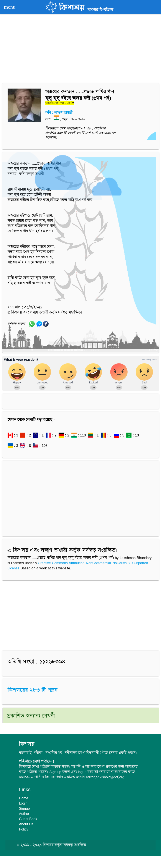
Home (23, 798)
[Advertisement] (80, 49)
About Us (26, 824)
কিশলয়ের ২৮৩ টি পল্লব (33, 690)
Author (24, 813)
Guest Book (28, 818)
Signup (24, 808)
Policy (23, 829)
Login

========================

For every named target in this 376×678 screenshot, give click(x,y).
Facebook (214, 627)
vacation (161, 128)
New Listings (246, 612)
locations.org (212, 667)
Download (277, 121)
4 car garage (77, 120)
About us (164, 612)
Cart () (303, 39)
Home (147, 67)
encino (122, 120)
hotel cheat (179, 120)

========================

[REQUIRED TASK] Copy out, character for character, every line between the one containing "For every named" and the one containing "hotel cheat (179, 120)", with both of those lines included.

[ANSWER BELOW]
For every named target in this 376×678 screenshot, give click(x,y).
Facebook (214, 627)
vacation (161, 128)
New Listings (246, 612)
locations.org (212, 667)
Download (277, 121)
4 car garage (77, 120)
About us (164, 612)
Cart () (303, 39)
Home (147, 67)
encino (122, 120)
hotel cheat (179, 120)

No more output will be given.